Janae T. Kuttamperoor, The George Washington University, Wayne, NJ, United States; Brooke Langevin, University of Maryland Baltimore School of Pharmacy, Baltimore, MD, United States; Jeanne Murphy, George Washington University School of Nursing, Baltimore, MD, United States; Dina H. Daines, George Washington University School of Medicine and Health Sciences, Washington, DC, United States; John N. van den Anker, Children's National Health System, Washington, DC, United States; Mathangi Gopalakrishnan, University of Maryland School of Pharmacy, Baltimore, MD, United States; Allison Sylvetsky, The George Washington University, Washington, DC, United States

Presenting Author(s)

Janae T. Kuttamperoor, BA (she/her/hers)

Senior Research Assistant
The George Washington University
Wayne, New Jersey, United States

Background: Low-calorie sweeteners (LCS), such as sucralose and acesulfame-potassium (ace-K) are used as replacements for added sugars because they provide sweetness without calories. In the United States, 44% of lactating women consume beverages with LCS; yet LCS concentrations in breast milk transmitted to infants and effects of early life LCS exposure on infants’ future diet, weight, and health are not well understood.

Objective:

To measure the amount of sucralose and ace-K that reaches breast milk and maternal plasma at pre-specified, serial, timepoints for 72 hours, as well as infants’ plasma.

Design/Methods:

Mothers (n=22) were asked to avoid LCS and record their dietary intake one week prior to an in-person study visit.

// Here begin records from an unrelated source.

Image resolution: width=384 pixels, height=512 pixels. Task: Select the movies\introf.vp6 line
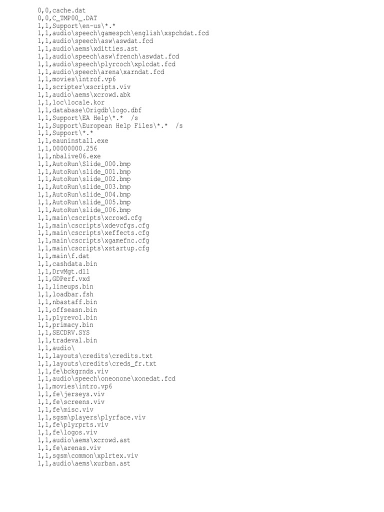77,80
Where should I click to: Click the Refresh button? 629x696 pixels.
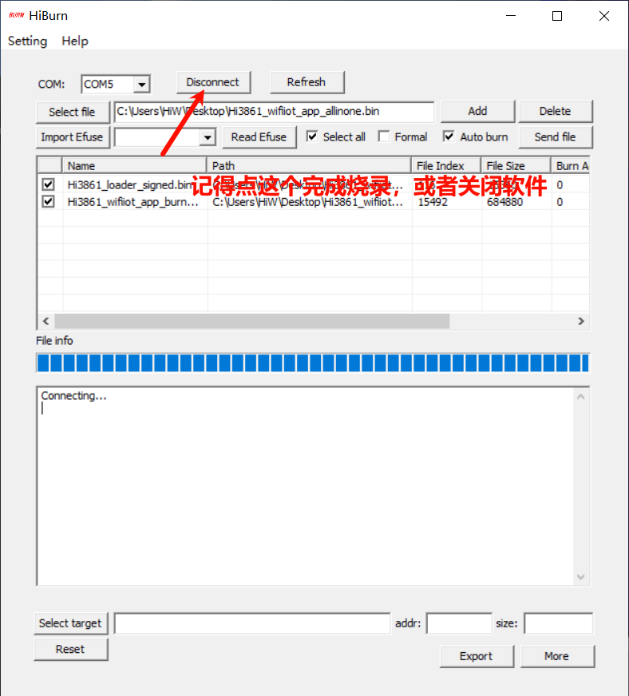tap(307, 82)
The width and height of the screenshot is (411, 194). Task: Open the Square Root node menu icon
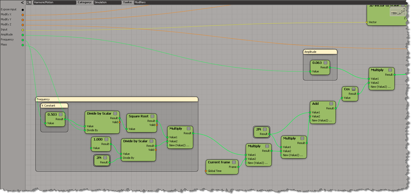coord(152,116)
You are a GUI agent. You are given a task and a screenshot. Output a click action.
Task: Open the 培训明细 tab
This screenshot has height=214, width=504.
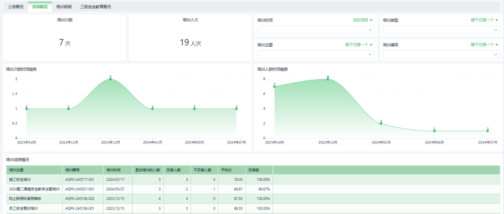(64, 7)
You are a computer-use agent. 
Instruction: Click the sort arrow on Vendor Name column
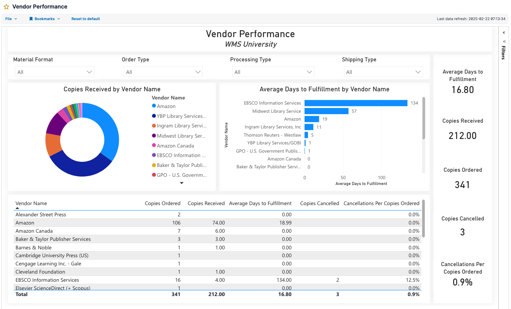click(x=17, y=207)
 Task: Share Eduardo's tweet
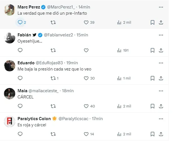coord(161,78)
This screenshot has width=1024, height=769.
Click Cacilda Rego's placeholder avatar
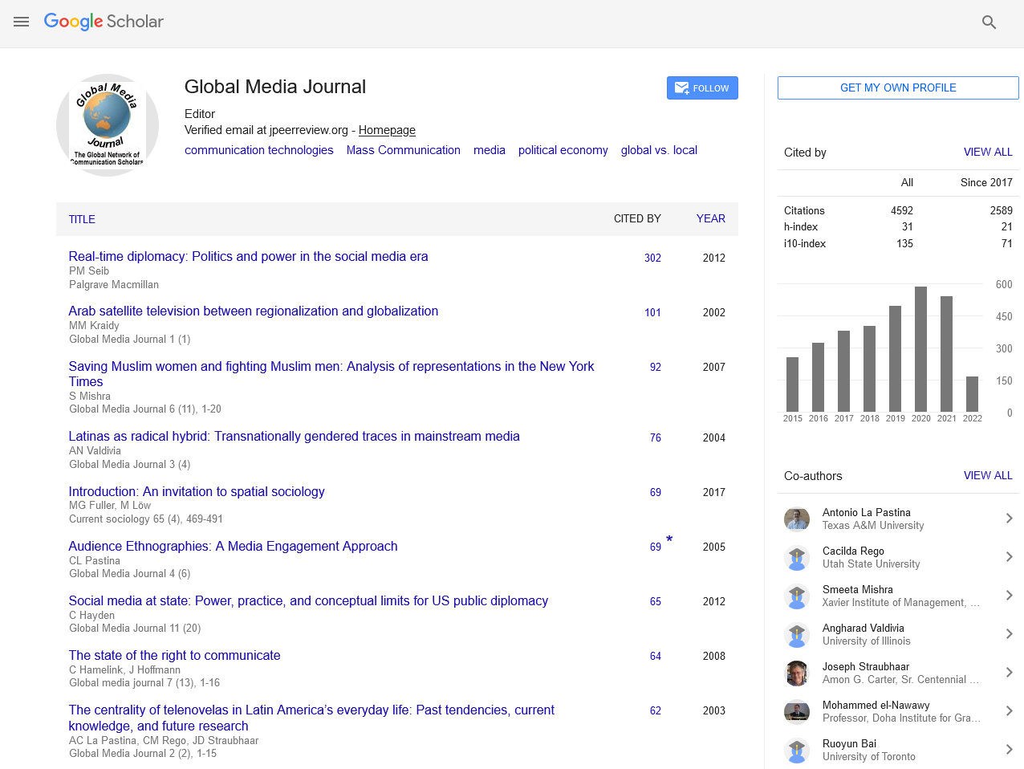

A blood and breast milk sample were collected from mothers at the start of the visit; after which, mothers drank 20 oz of diet cranberry juice, sweetened with sucralose and ace-K. Maternal plasma and breast milk samples were collected at standardized timepoints for 12 hours after diet beverage ingestion. One blood sample was also collected from the infant. The timing of the infant plasma sample collection was determined through a pharmacokinetic modeling approach to capture the entire time-course of both sweeteners after ingestion of the mothers’ breast milk. Mothers returned for follow-up visits on three consecutive days for additional breast milk and blood sample collections. One mother was excluded from analysis due to unusually high LCS concentrations at baseline, which decreased following diet beverage ingestion.

Results:

Ace-K rapidly transferred into breast milk with an average peak concentration of 414.45 ng/ml measured within 4 hours of diet beverage ingestion. Sucralose appeared in breast milk 1-2 hours after diet beverage ingestion with a mean peak concentration (7.19 ng/ml) detected 6-8 hours post-ingestion. Ace-K was detected in all infants’ plasma with an average peak concentration of 10.34 ng/ml approximately 5.5 hours after maternal ingestion of the diet beverage; however, sucralose was detected in only ten infants’ plasma approximately 6 hours after maternal ingestion of the diet beverage with a mean peak concentration of 3.20 ng/ml.

Conclusion(s):

Ace-K rapidly transfers from mothers’ breast milk into infants’ circulation; yet sucralose was detected in the circulation of some but not all infants. Validation of the present findings with a larger sample is needed along with further investigation of potential effects of LCS exposure via breast milk on infants’ taste preferences, appetite, gut microbiome composition, and cardiometabolic risk factors.